5. Operator-side use

When an operator’s verifier sees a submission, the chain check is fast — linear in the number of records, no I/O, no external calls. Operators typically run the chain check first before any policy evaluation: a broken chain is a verification failure, not a verdict input. A broken chain surfaces under the code.integrity signal class (the established taxonomy class for tampering-with-records observations) so downstream policy can index on it, but no operator policy makes a positive decision from a broken chain. Forward chaining is one of the structural properties Execution Evidence Infrastructure (EEI) — the device-identity infrastructure layer for banking and payments — publishes to the verifier; sequence integrity composes with the per-record signature and the platform-attestation anchor to deliver chain coherence the operator can check locally.

6. Cross-references

7. External references

[1] IETF. RFC 7515 — JSON Web Signature. datatracker.ietf.org/doc/html/rfc7515. Cited 2026-03-16.

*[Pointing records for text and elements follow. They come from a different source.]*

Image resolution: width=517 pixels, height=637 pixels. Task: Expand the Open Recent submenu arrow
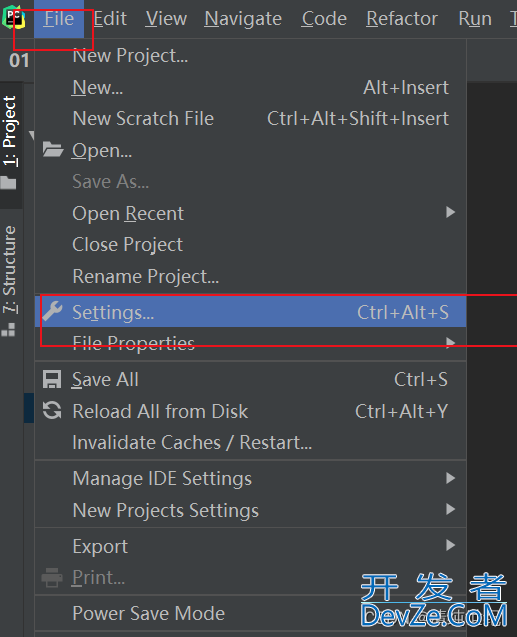click(x=450, y=212)
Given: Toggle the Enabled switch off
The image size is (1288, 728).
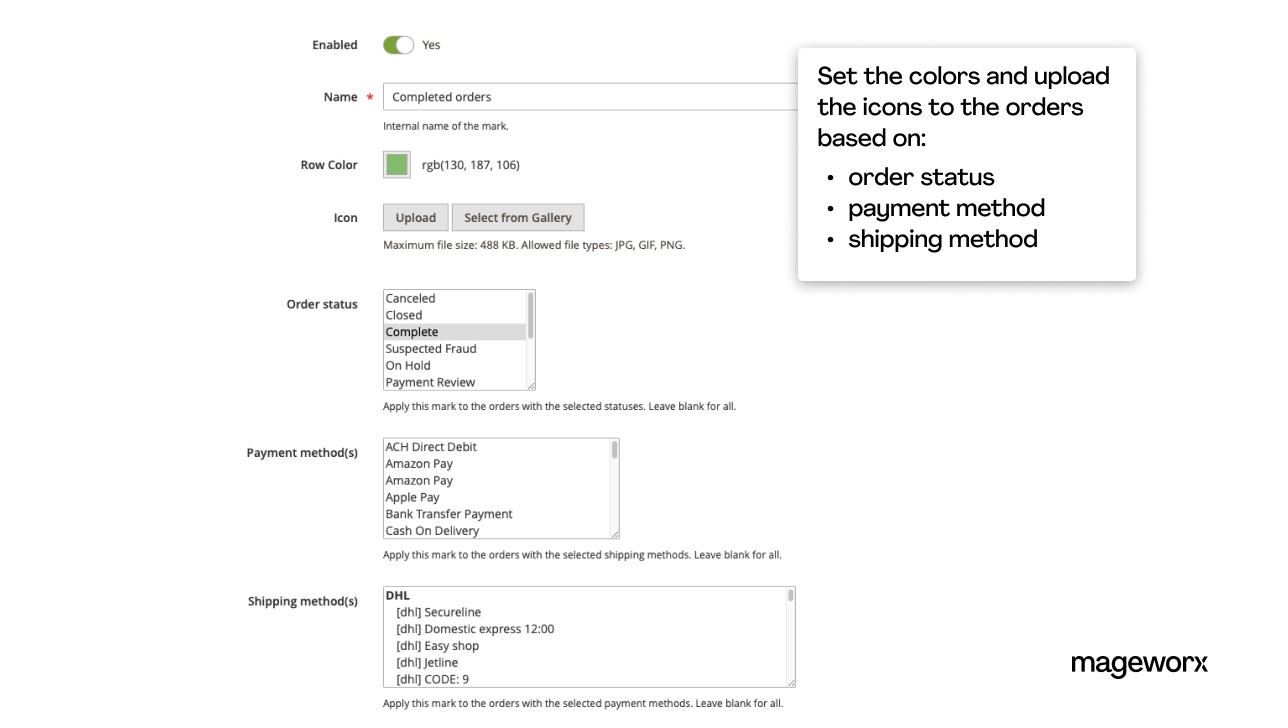Looking at the screenshot, I should (x=398, y=44).
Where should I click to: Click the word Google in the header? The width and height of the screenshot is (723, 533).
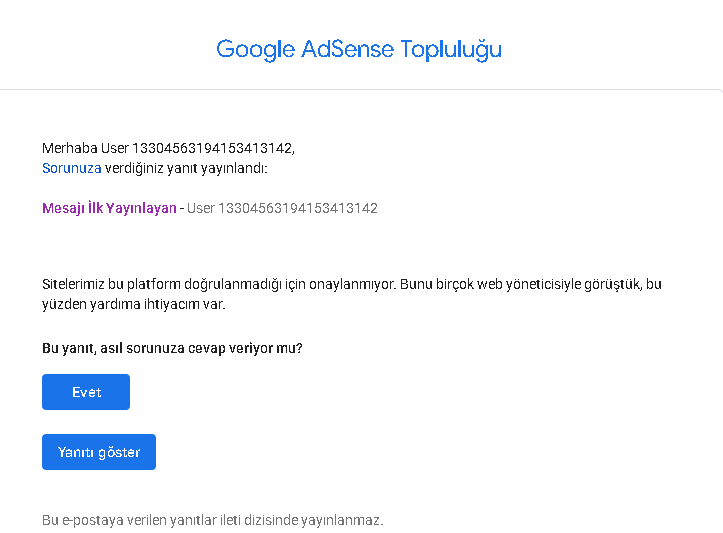pos(255,49)
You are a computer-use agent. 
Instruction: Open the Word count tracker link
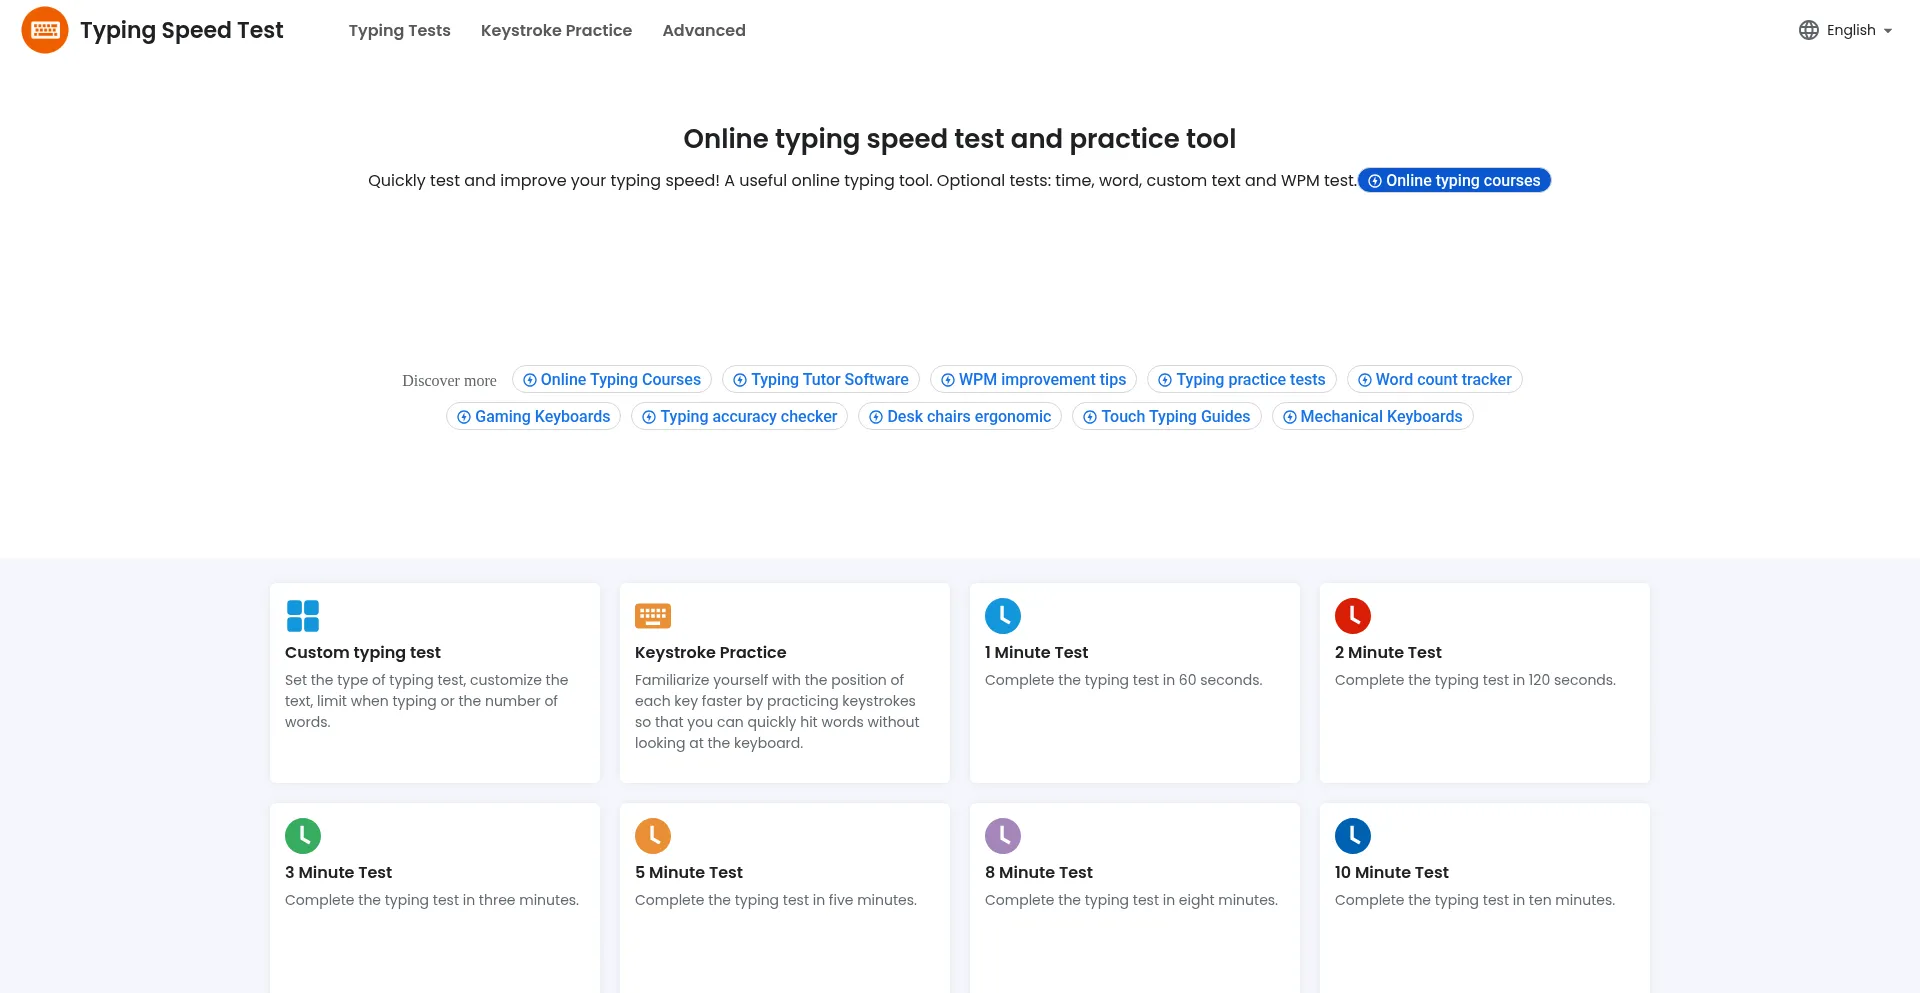click(x=1434, y=380)
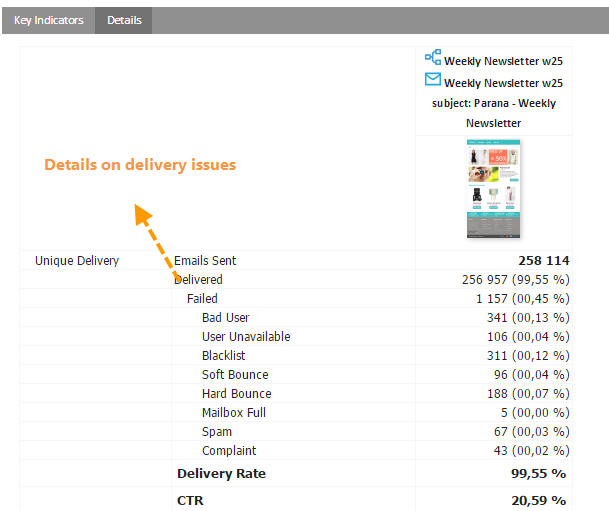Select the Blacklist row
This screenshot has width=609, height=511.
click(x=223, y=356)
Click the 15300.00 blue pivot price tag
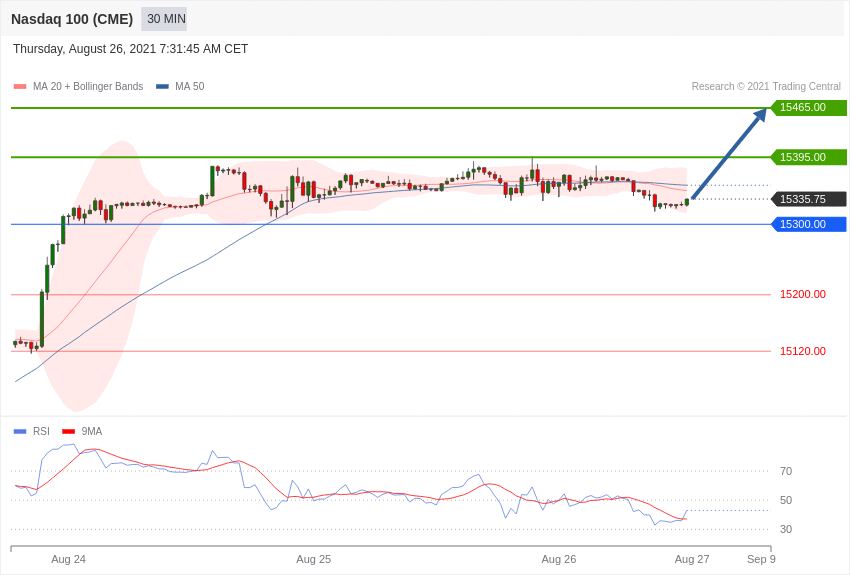 click(808, 224)
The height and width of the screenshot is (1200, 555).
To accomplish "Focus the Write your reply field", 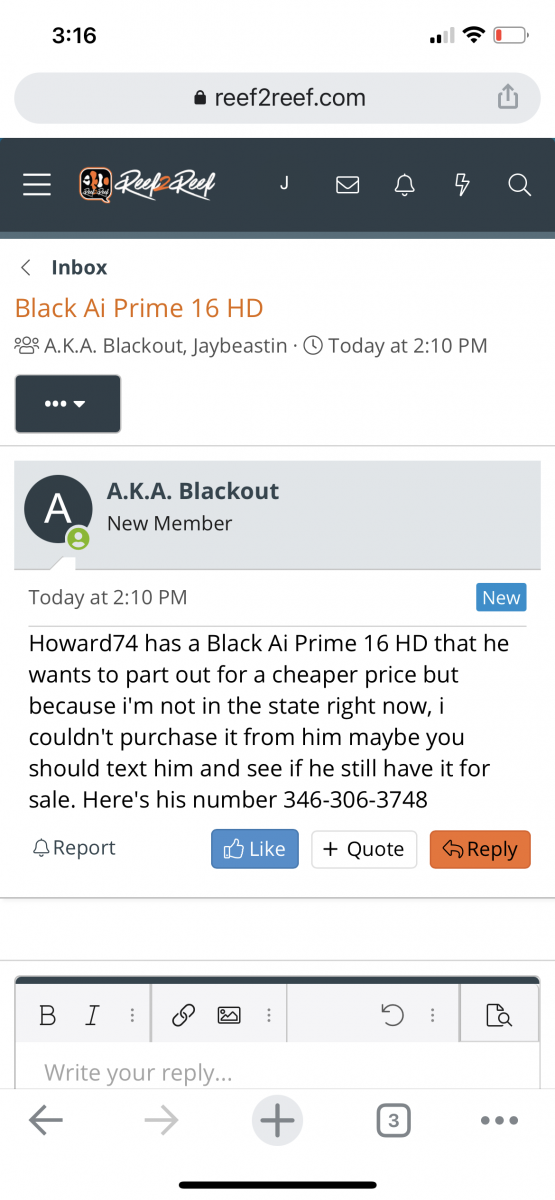I will coord(277,1073).
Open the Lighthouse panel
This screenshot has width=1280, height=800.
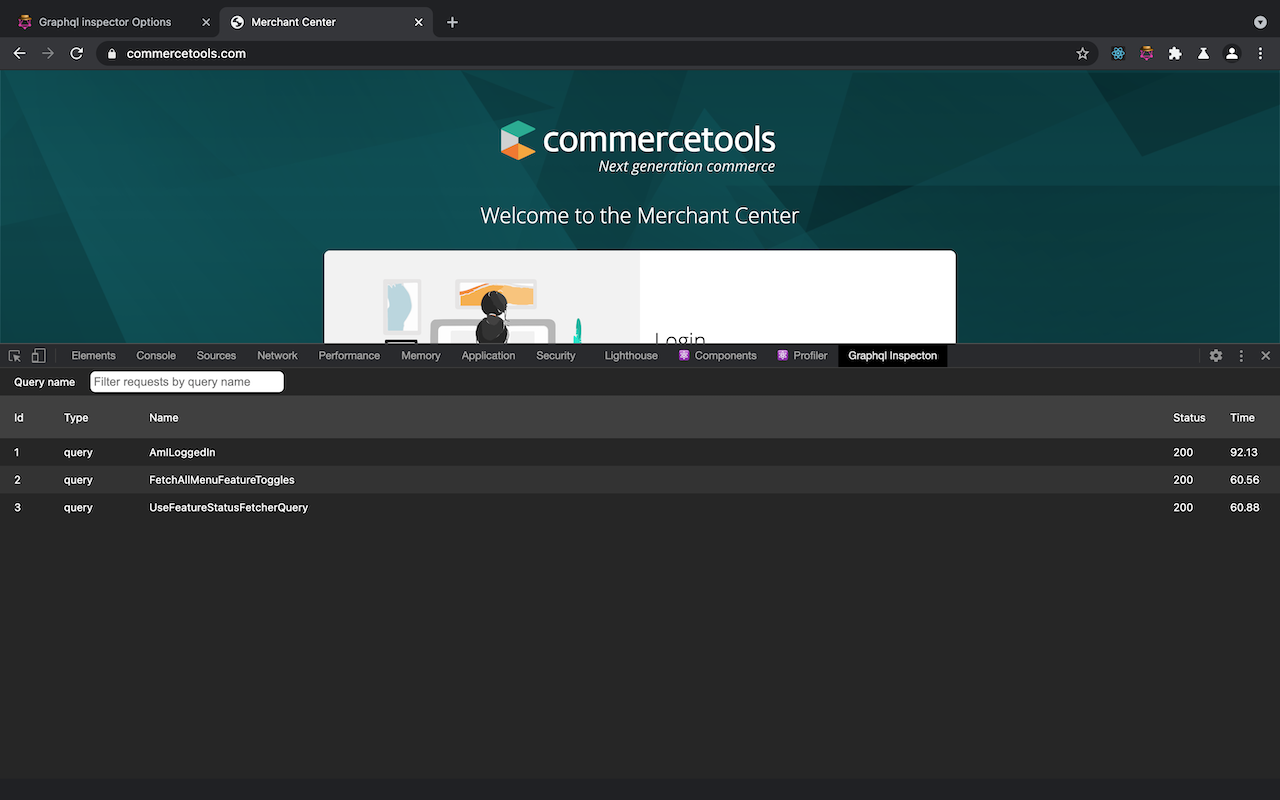click(630, 355)
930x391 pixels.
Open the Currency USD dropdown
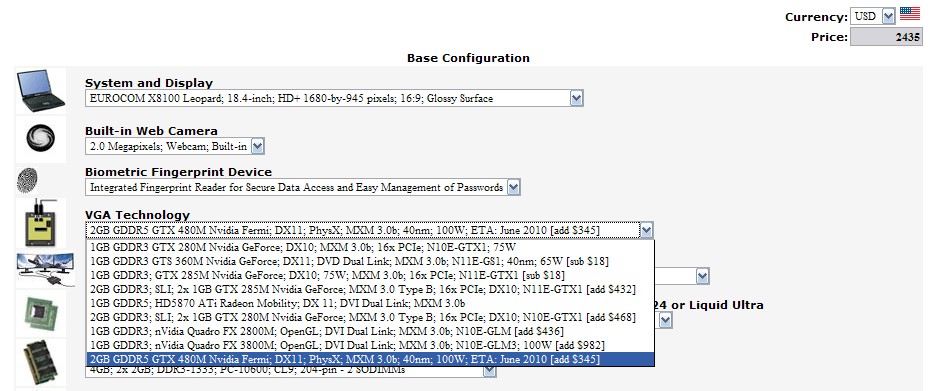pyautogui.click(x=872, y=17)
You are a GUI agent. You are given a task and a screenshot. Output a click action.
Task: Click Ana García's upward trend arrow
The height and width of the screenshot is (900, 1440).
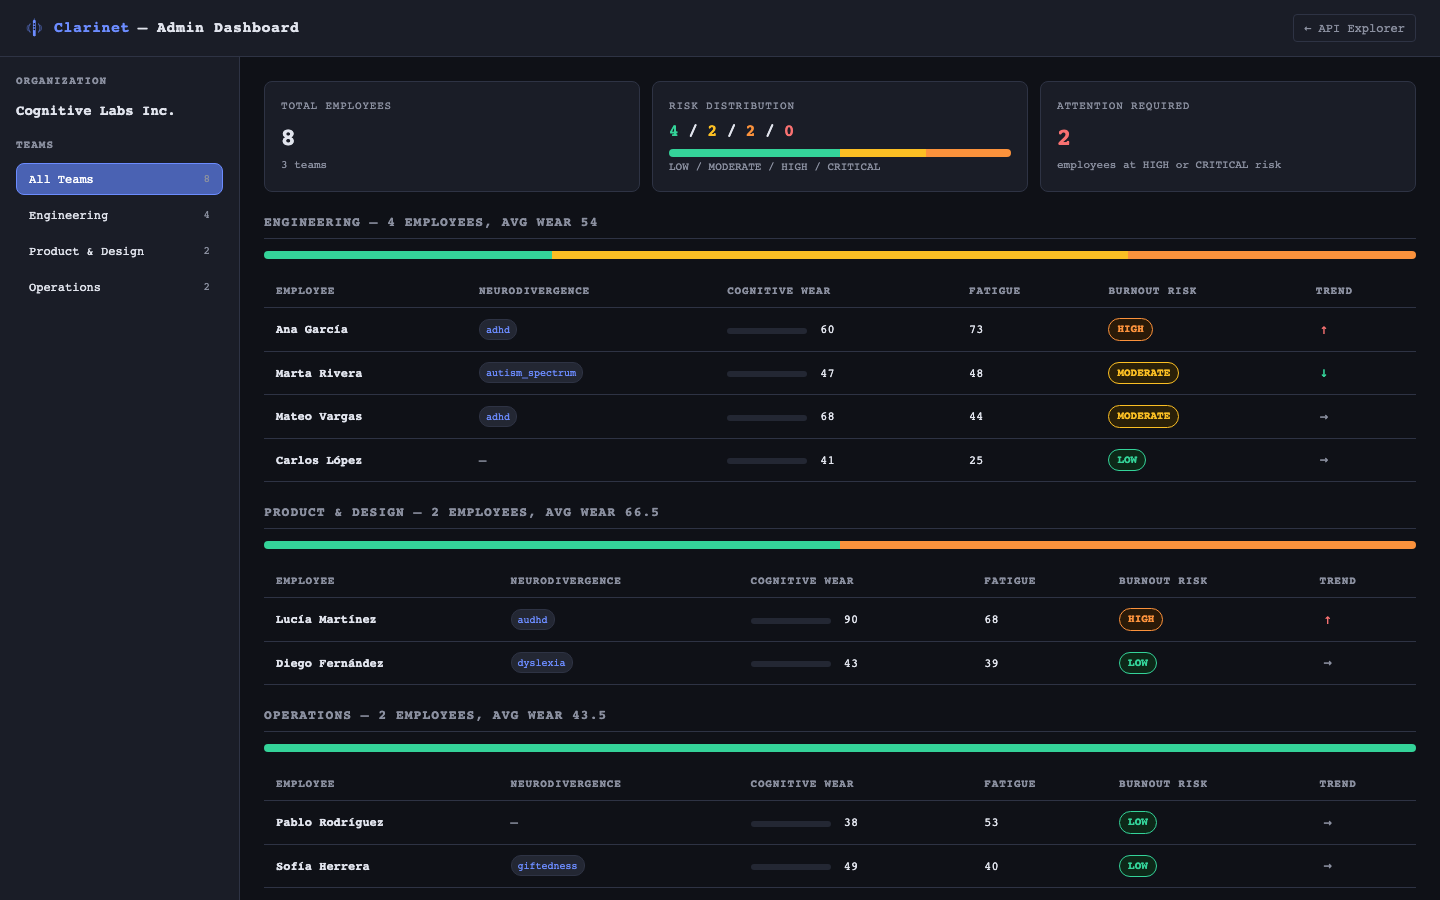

[2] NIST. FIPS 180-4 — Secure Hash Standard (SHS). csrc.nist.gov/pubs/fips/180-4/upd1/final. Cited 2026-03-16.

[3] Haber, S. & Stornetta, W. How to Time-Stamp a Digital Document. Journal of Cryptology, Vol. 3, No. 2, pp. 99–111, 1991, Springer. DOI 10.1007/BF00196791. Cited 2026-03-16.

[4] AOSP. Android Key Attestation — RootOfTrust block, verifiedBootHash, bootPatchLevel. source.android.com/docs/security/features/keystore/attestation. Cited 2026-03-16.